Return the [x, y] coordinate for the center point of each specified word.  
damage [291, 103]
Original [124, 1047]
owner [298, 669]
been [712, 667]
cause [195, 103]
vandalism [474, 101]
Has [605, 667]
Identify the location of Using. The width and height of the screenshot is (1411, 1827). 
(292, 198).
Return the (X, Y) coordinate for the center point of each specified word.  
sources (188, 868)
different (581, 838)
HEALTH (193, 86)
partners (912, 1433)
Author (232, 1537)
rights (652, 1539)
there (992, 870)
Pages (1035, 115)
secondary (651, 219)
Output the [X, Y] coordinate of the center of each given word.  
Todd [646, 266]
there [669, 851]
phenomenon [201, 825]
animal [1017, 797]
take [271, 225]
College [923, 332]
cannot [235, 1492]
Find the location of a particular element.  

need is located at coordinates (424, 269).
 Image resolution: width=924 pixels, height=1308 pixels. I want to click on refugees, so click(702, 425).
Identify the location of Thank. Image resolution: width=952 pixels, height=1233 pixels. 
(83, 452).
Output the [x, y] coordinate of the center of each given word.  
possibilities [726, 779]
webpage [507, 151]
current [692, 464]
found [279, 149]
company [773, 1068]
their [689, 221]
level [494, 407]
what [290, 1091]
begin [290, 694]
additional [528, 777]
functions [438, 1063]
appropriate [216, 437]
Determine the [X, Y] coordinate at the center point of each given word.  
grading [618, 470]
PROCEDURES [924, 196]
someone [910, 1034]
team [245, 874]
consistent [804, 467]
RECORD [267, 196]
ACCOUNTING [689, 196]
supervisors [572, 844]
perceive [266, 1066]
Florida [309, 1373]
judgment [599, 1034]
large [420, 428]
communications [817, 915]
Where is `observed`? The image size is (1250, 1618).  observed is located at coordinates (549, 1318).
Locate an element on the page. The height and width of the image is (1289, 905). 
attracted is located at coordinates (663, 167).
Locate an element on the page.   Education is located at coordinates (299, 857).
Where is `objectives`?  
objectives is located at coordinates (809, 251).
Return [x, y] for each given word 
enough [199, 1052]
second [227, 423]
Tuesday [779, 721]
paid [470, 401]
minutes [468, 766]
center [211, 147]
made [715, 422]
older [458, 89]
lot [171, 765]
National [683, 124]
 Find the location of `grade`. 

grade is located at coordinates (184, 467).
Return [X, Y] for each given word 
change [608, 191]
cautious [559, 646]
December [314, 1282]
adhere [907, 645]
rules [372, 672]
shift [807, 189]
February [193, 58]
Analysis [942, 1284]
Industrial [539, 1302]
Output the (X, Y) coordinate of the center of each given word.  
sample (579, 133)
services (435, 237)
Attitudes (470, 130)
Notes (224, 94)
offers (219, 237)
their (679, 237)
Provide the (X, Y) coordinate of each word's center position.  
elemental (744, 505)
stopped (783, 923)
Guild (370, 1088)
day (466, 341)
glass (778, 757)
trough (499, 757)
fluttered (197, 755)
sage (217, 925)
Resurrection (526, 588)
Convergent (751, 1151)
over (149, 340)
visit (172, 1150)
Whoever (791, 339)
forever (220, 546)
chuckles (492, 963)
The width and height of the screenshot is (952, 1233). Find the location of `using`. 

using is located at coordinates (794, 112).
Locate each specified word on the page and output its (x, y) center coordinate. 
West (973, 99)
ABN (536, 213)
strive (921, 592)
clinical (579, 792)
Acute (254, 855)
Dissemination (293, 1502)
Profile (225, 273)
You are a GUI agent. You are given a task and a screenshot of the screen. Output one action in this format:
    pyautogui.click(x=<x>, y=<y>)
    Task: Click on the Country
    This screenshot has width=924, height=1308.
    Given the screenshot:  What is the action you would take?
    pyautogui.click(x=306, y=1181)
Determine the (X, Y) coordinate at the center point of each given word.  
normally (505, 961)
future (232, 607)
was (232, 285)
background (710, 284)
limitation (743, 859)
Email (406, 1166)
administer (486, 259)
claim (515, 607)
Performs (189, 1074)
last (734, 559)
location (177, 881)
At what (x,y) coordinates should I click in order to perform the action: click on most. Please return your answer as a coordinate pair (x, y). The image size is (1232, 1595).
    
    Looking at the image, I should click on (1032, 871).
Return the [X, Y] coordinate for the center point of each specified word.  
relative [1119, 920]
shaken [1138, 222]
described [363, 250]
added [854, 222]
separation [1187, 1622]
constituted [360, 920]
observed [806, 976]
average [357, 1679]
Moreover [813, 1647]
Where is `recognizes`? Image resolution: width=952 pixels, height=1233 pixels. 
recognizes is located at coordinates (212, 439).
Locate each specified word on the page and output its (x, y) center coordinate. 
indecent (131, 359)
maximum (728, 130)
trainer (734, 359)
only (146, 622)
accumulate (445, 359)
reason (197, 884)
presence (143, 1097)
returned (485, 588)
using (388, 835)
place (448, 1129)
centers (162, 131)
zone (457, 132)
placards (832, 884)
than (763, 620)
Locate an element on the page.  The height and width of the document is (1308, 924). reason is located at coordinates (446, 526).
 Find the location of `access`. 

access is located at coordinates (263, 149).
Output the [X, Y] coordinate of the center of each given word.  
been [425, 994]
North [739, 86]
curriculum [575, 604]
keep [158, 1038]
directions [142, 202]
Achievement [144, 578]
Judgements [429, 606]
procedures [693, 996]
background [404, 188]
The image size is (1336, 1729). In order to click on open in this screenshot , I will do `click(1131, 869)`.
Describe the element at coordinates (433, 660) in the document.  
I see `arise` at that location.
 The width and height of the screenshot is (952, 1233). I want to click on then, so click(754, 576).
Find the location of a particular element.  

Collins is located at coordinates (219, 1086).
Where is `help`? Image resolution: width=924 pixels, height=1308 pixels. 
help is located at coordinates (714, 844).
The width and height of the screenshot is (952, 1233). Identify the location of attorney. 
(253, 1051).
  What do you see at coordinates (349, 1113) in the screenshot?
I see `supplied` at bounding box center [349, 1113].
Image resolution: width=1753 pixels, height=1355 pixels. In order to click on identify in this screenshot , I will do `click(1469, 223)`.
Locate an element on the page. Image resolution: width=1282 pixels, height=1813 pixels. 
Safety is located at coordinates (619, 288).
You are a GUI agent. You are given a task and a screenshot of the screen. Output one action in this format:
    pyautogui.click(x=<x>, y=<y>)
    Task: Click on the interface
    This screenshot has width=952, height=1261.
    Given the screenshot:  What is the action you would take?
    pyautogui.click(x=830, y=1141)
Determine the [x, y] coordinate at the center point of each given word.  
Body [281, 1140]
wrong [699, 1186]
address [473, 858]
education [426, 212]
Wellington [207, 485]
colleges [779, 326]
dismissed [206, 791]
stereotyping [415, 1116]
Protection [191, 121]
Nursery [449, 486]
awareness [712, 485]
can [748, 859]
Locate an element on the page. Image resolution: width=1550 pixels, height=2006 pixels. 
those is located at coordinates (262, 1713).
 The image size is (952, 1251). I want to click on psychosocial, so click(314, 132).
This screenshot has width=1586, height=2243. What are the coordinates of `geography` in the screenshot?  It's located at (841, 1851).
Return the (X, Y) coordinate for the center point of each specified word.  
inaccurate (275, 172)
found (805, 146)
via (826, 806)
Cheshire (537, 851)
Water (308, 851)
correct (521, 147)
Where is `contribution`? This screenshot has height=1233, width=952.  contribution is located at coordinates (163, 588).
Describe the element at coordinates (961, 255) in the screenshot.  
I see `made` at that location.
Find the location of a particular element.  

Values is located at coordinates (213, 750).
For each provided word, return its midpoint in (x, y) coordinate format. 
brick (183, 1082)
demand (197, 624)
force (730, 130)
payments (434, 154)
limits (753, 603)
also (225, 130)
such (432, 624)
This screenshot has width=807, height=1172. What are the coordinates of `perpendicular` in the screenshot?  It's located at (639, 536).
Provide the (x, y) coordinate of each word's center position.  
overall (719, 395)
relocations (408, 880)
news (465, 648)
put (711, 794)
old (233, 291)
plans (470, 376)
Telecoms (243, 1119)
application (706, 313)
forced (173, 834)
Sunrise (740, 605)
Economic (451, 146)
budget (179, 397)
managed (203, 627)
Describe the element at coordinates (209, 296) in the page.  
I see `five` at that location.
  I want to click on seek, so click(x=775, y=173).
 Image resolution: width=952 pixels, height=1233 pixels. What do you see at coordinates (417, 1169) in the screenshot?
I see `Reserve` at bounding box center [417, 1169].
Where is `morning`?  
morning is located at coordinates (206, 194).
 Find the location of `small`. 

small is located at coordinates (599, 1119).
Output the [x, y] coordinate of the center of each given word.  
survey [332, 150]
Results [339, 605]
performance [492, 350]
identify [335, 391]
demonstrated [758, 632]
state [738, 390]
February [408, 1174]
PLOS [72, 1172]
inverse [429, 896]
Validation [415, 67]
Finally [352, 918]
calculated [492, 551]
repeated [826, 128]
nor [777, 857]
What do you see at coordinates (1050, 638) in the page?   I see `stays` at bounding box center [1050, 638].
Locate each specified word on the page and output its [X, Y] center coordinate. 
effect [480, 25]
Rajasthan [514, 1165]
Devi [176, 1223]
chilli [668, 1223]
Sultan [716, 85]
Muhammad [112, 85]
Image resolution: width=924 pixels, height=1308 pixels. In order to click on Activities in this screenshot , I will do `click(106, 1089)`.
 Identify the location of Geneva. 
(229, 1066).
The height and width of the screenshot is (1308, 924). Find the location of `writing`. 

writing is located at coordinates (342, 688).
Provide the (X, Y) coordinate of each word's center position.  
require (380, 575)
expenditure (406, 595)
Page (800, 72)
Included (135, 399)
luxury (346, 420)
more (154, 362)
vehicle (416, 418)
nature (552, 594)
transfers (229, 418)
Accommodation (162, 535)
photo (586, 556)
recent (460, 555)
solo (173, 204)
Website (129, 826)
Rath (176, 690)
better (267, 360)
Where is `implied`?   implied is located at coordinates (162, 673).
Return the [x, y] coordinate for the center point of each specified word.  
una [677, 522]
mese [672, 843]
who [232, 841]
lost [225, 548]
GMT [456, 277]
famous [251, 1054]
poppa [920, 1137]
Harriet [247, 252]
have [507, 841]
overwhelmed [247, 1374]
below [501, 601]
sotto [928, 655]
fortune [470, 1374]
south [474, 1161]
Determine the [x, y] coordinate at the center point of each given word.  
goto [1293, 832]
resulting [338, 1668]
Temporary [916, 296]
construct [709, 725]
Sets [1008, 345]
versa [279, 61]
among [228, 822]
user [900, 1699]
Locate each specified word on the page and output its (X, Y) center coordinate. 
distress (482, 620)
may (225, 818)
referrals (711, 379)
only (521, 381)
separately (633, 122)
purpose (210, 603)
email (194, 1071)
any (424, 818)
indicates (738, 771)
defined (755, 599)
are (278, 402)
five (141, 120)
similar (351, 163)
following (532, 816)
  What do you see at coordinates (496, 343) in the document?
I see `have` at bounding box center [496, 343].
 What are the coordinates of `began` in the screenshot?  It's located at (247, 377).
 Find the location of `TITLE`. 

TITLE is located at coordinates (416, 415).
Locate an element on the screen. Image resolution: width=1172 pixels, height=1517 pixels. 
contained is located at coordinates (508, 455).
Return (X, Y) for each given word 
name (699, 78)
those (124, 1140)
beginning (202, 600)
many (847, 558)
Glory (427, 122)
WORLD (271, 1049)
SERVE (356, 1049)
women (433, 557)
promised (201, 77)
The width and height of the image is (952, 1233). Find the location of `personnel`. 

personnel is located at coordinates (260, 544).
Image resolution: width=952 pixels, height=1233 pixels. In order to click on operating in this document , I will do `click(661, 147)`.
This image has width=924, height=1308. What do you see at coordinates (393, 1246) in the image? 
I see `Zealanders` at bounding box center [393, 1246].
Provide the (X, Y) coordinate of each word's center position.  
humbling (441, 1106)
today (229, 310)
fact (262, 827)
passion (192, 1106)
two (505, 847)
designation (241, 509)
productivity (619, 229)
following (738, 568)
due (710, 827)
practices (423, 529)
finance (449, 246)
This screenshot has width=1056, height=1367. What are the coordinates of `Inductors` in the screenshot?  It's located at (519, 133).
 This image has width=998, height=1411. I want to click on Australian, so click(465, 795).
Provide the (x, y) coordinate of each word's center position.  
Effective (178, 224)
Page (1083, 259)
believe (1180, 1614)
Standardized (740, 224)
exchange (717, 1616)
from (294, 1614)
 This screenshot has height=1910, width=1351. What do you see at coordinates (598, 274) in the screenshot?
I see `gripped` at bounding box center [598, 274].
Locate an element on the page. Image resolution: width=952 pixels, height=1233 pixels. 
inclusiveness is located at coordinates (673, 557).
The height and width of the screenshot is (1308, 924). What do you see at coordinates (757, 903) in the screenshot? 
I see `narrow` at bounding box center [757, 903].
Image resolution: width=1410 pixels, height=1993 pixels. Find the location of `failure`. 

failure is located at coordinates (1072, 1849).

WRITTEN EXERCISE — Reproduce the entries from the very beginning up to and including the line that contains "Image resolution: width=924 pixels, height=1308 pixels. I want", keeping every line unchanged.

REPLY —
Return the [x, y] coordinate for the center point of each specified word.  
damage [291, 103]
Original [124, 1047]
owner [298, 669]
been [712, 667]
cause [195, 103]
vandalism [474, 101]
Has [605, 667]
Identify the location of Using. The width and height of the screenshot is (1411, 1827). 
(292, 198).
Return the (X, Y) coordinate for the center point of each specified word.  
sources (188, 868)
different (581, 838)
HEALTH (193, 86)
partners (912, 1433)
Author (232, 1537)
rights (652, 1539)
there (992, 870)
Pages (1035, 115)
secondary (651, 219)
Output the [X, Y] coordinate of the center of each given word.  
Todd [646, 266]
there [669, 851]
phenomenon [201, 825]
animal [1017, 797]
take [271, 225]
College [923, 332]
cannot [235, 1492]
Find the location of a particular element.  

need is located at coordinates (424, 269).
 Image resolution: width=924 pixels, height=1308 pixels. I want to click on refugees, so click(702, 425).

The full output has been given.